Brandenburger Gemeinden sollen künftig mindestens 10 000 Einwohner haben. Kleinere Orte sollen in Amtsgemeinden zusammengefasst werden, die die Aufgaben der bisherigen Ämter übernehmen. Das schlägt die Enquete-Kommission des Potsdamer Landtags zur Reform der Kommunal- und Amtsverwaltung in ihrem Abschlussbericht vor, den der Kommissionsvorsitzende Stefan Ludwig (Linke) am Freitag an Landtagspräsident Gunter Fritsch (SPD) übergab.

Um die Richtgröße für die Selbstständigkeit einer Gemeinde gab es in der Kommission allerdings Streit: Vor allem die oppositionelle CDU plädierte für eine Mindestgröße von 5000 Einwohnern.

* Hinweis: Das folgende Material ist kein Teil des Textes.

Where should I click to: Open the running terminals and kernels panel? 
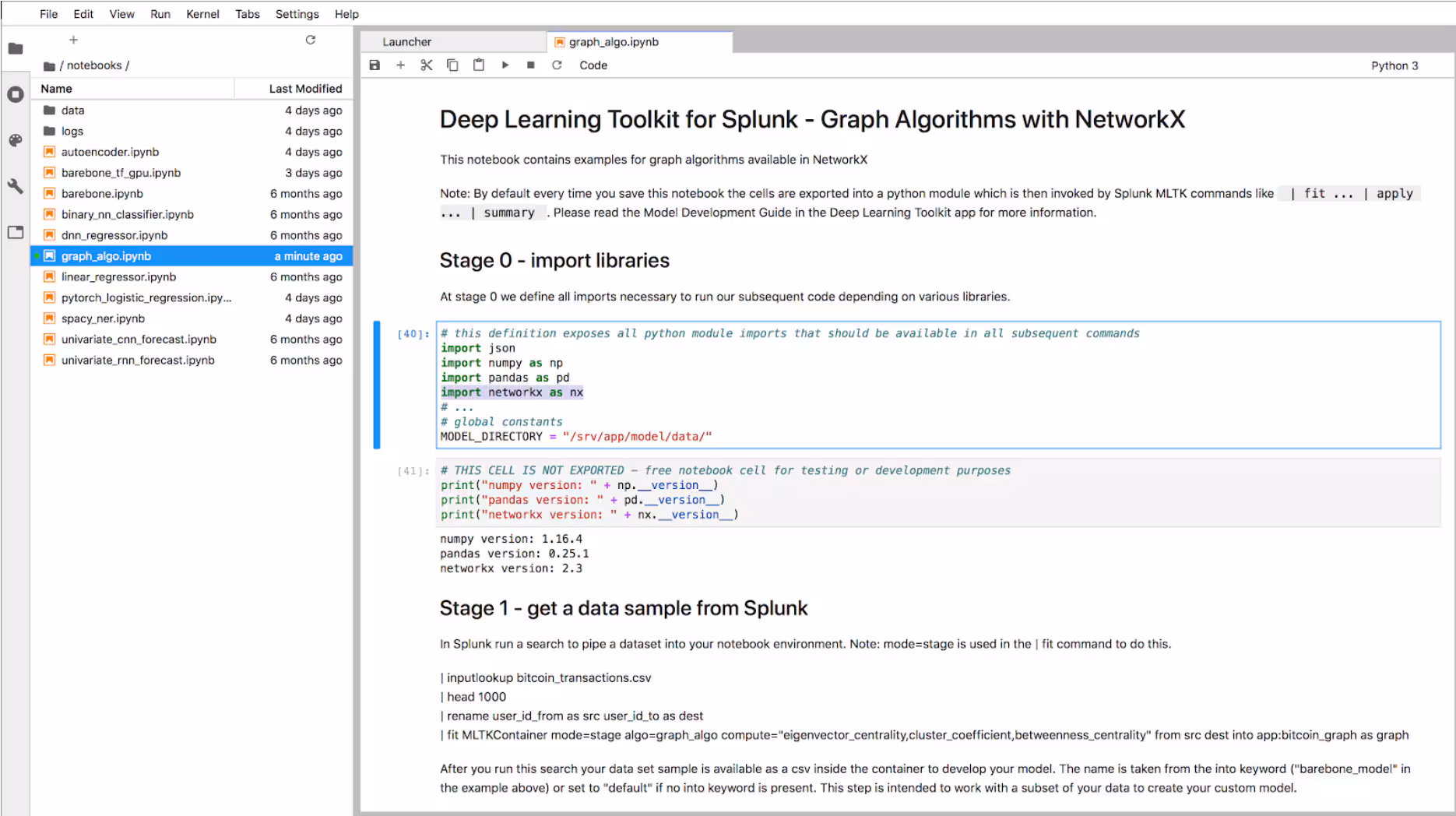16,95
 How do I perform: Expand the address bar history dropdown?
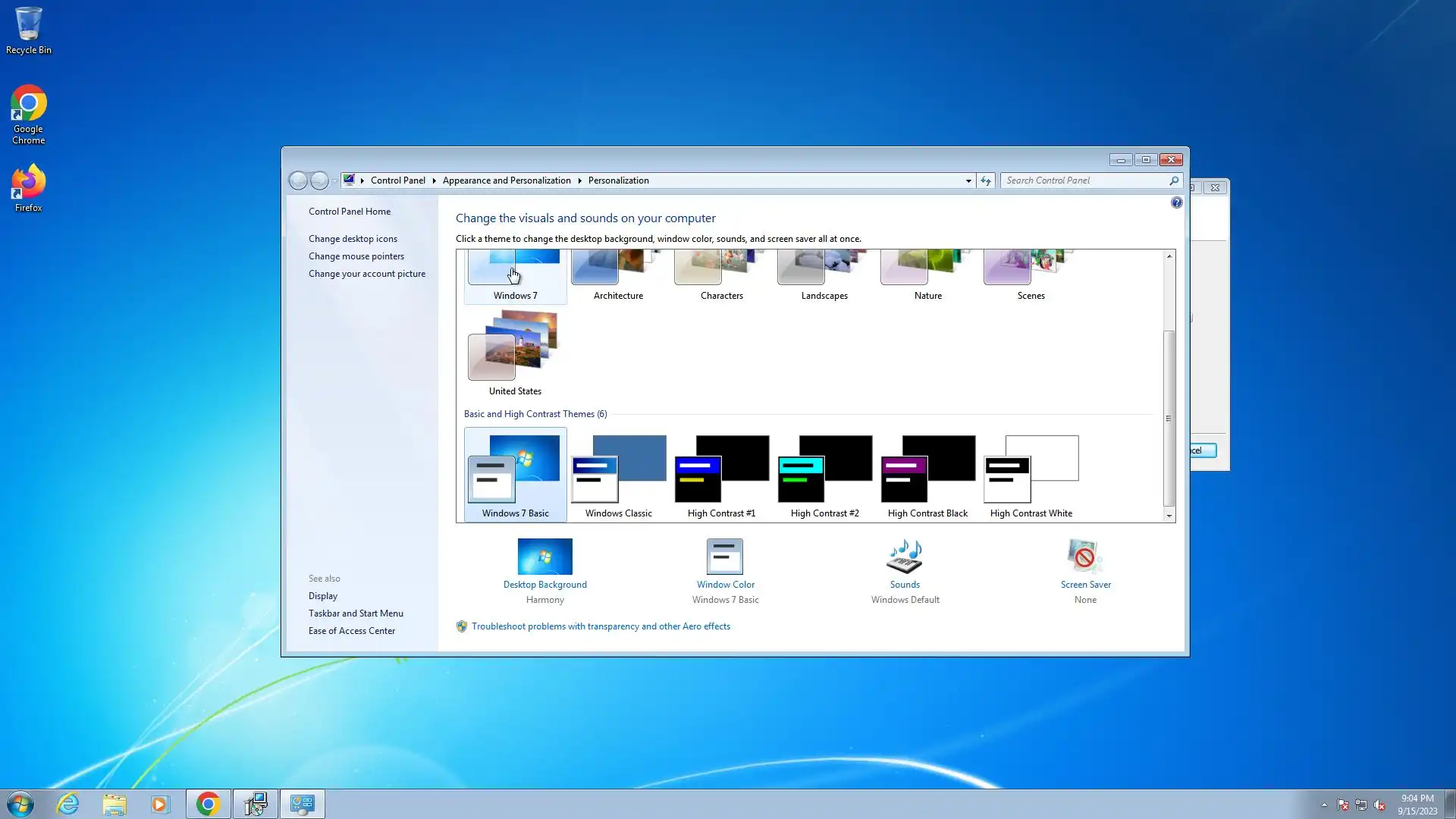coord(968,180)
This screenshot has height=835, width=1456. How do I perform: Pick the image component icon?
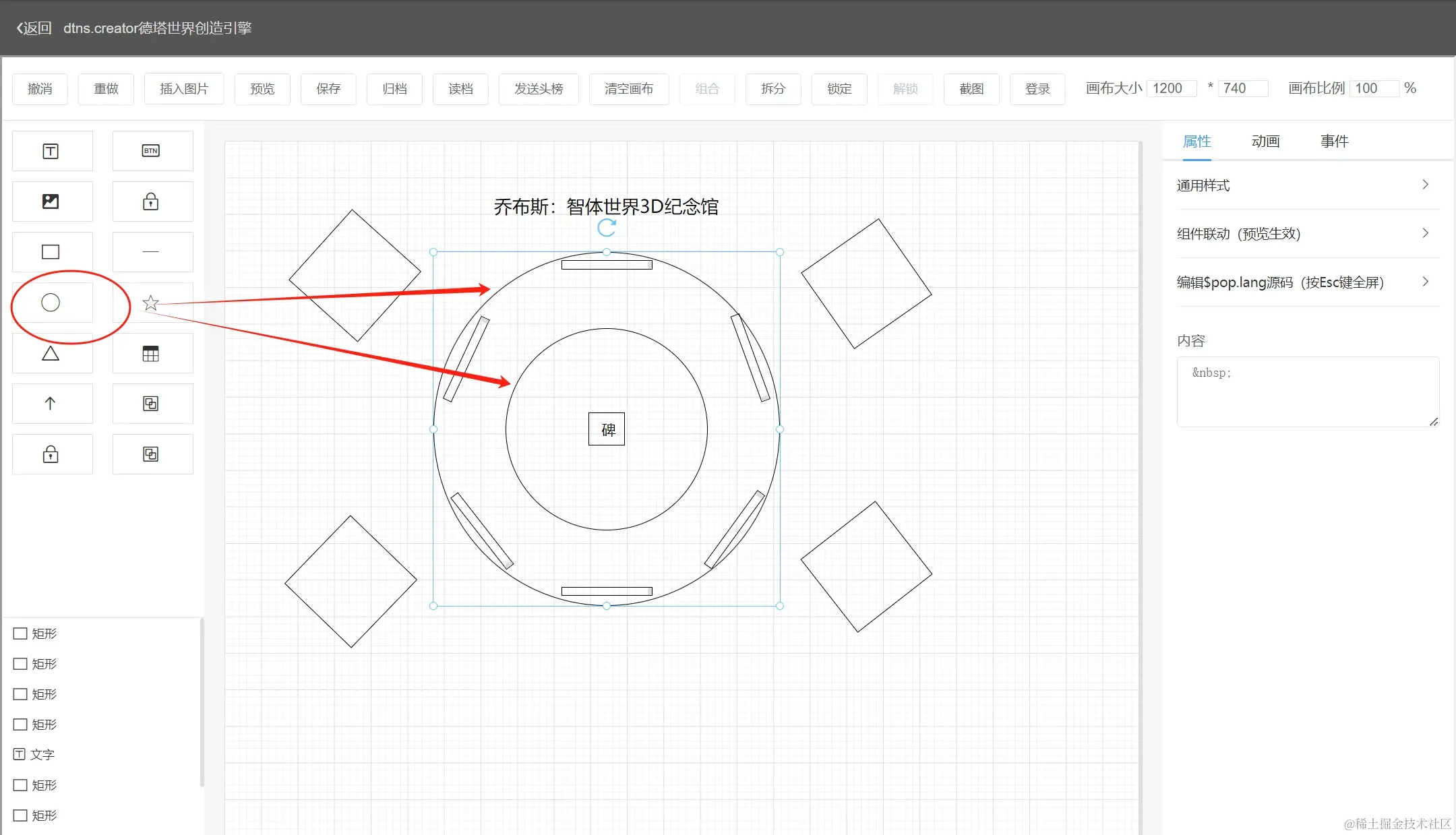coord(51,202)
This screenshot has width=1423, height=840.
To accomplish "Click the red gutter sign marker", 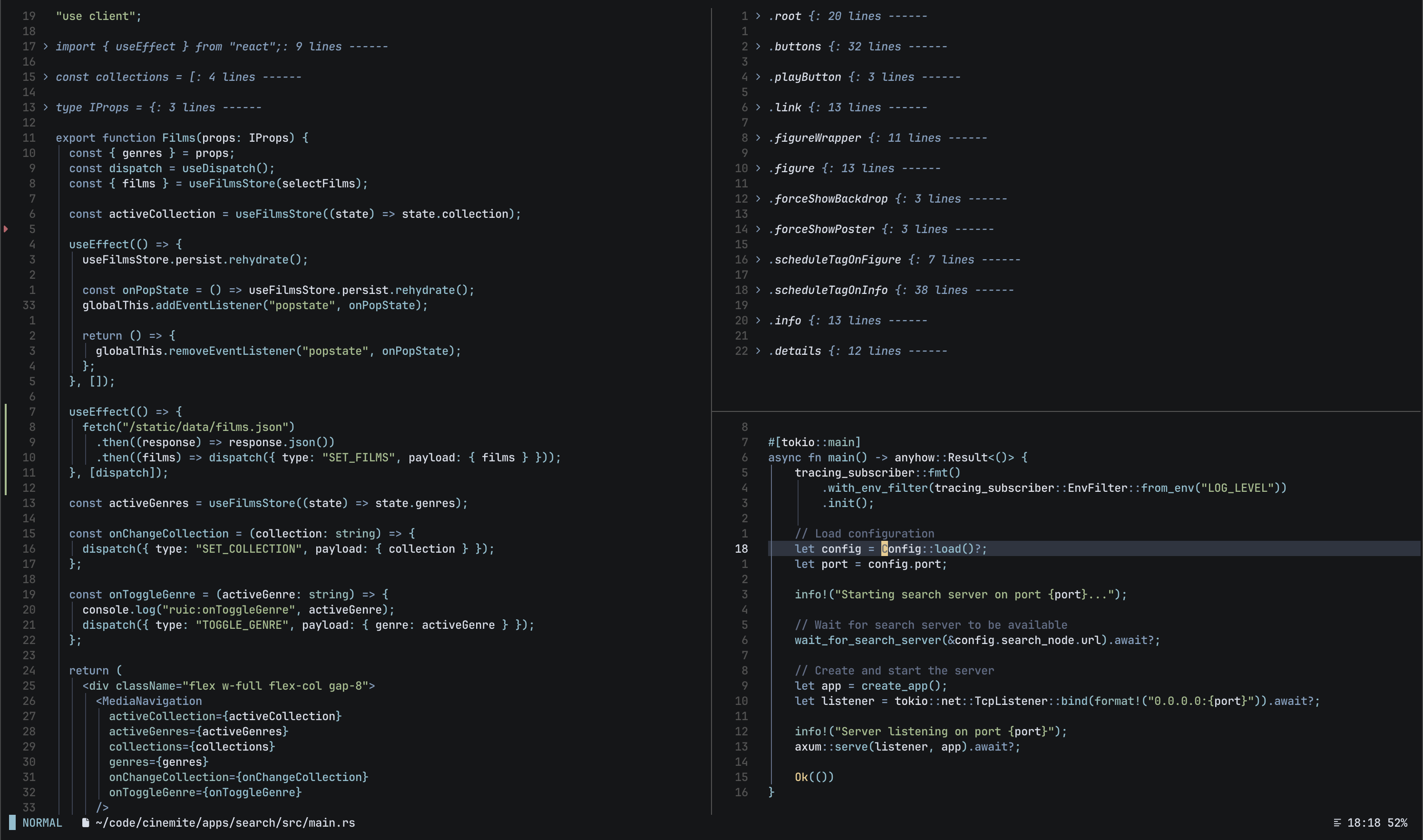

Bürgernahe Strukturen könnten durch "Gemeinden in Elefantengröße" nicht erreicht werden, kritisiert der CDU-Landtagsabgeordnete Sven Petke.

Künftig nur noch sieben Landkreise?

Zukunft der kreisfreien Städte weiter unklarAuch die Innenpolitikerin der Grünen, Ursula Nonnemacher, warnte vor übergroßen Gemeinden vor allem in den dünn besiedelten Landkreisen Prignitz, Uckermark und Elbe-Elster .

Im Abschlussbericht wird als Richtwert für die Maximalgröße von Gemeinden die Größe von Wittstock (Dosse) genannt. Brandenburgs größte Gemeinde umfasst eine Fläche von mehr als 400 Quadratkilometern. Keine Entscheidung fällte die Kommission zur Zukunft der kreisfreien Städte Cottbus, Brandenburg, Frankfurt (Oder) und Potsdam. Die Zahl der Landkreise soll von 14 auf sieben bis zehn sinken.